Recentemente, surgiram várias empresas de óleos vegetais e de sementes que vêm afirmando que os óleos de sementes contêm menos gordura saturada do que o azeite de oliva, sugerindo que esses óleos são opções mais saudáveis em comparação com o azeite.
Um dos principais argumentos que apresentam é que o azeite de oliva contém o dobro de gordura saturada do que outros óleos de sementes ou vegetais. Elas continuam alegando que, ao passar a usar óleos de sementes ou vegetais, é possível reduzir drasticamente a ingestão de gordura saturada. Isso é problemático por duas razões:
1. As principais fontes de gordura saturada obviamente não vêm do azeite de oliva, que é composto por 75% de gordura monoinsaturada (conhecida como a gordura boa). De acordo com dados do NHANES (Pesquisa Nacional de Saúde e Nutrição), o azeite de oliva nem sequer figura entre as 25 principais fontes de gordura saturada para os americanos, contribuindo com menos de 1% da gordura saturada (ele nem sequer estava na lista).
As dez principais fontes de gordura saturada na dieta americana são: queijo, pizza, sobremesas à base de grãos, sobremesas lácteas, frango e pratos mistos com frango, linguiça, salsicha, bacon e costelas, hambúrgueres, pratos mistos mexicanos, carne bovina e pratos mistos com carne bovina, e leite desnatado.
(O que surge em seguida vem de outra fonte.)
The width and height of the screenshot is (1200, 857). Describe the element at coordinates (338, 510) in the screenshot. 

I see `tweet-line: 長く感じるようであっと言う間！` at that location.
Portanto, o argumento de trocar o azeite de oliva por óleo de sementes a fim de reduzir a ingestão de gordura saturada é fraco e enganoso, considerando que as principais fontes de gordura saturada são basicamente junk food.
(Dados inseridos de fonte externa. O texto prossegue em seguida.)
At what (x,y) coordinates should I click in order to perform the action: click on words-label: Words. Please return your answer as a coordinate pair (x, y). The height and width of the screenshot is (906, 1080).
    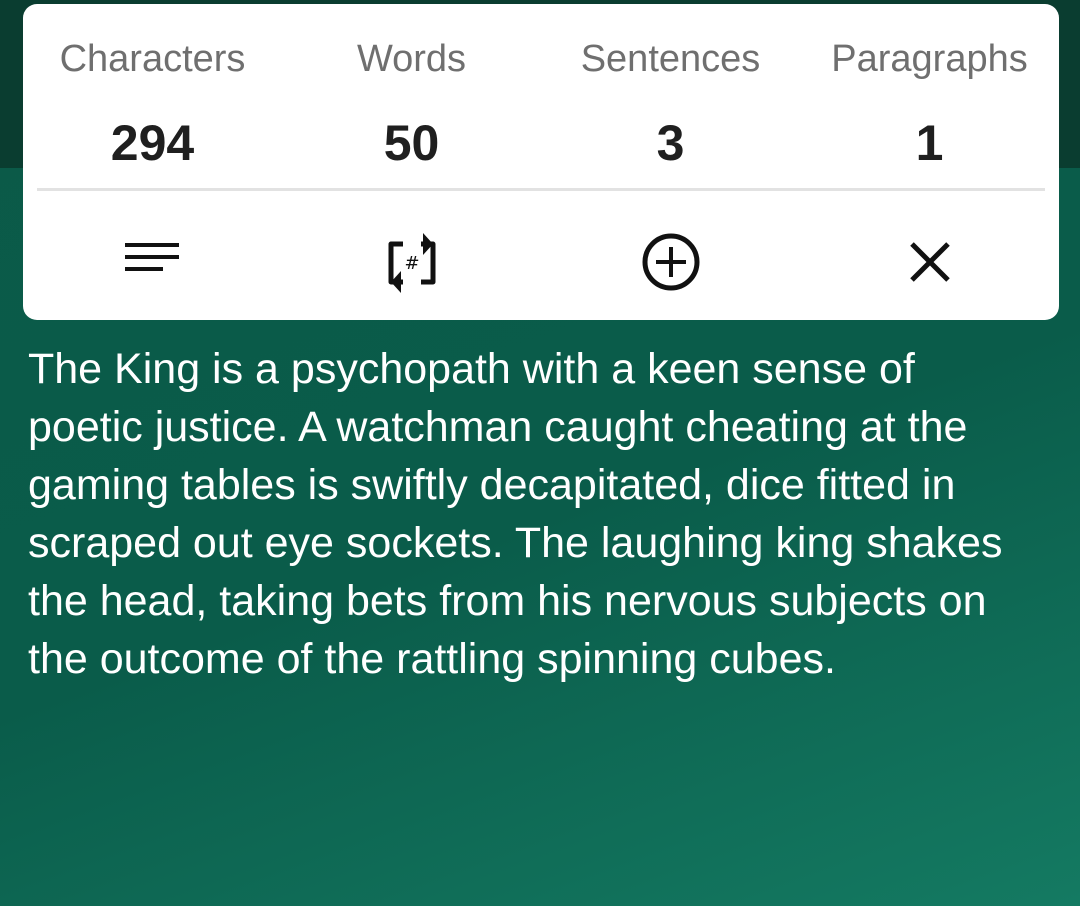
    Looking at the image, I should click on (412, 59).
Se alguém deseja reduzir a ingestão de gordura saturada, seria muito mais eficaz diminuir o consumo de queijo, pizza, sobremesas e outros alimentos.
2. Afirmar que o azeite de oliva tem mais gordura saturada do que um óleo de sementes e, portanto, é mais saudável, é simplista e simplesmente não é verdade. O azeite de oliva é rico em gorduras monoinsaturadas e pobre em gorduras poliinsaturadas associadas à inflamação, das quais os americanos e outras nações ocidentalizadas já estão consumindo em excesso nos alimentos processados.
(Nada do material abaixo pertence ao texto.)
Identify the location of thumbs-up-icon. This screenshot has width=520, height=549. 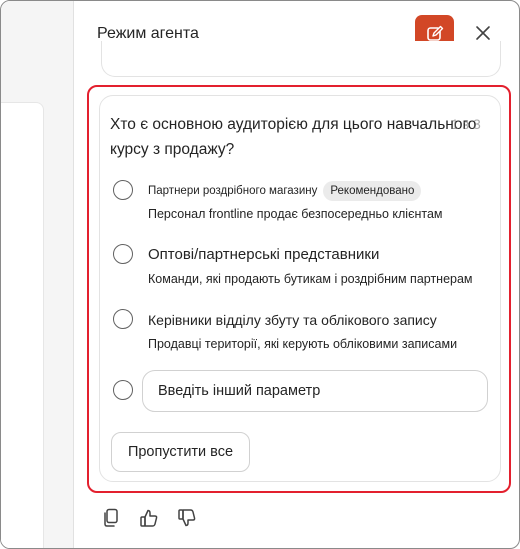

O que não dizem quando fazem essa afirmação é que o azeite de oliva extravirgem contém várias outras substâncias, principalmente polifenóis, responsáveis por uma infinidade de benefícios. Esses polifenóis não estão presentes em outros óleos vegetais e de sementes, o que significa que estes não oferecem nenhum dos benefícios à saúde associados ao azeite de oliva.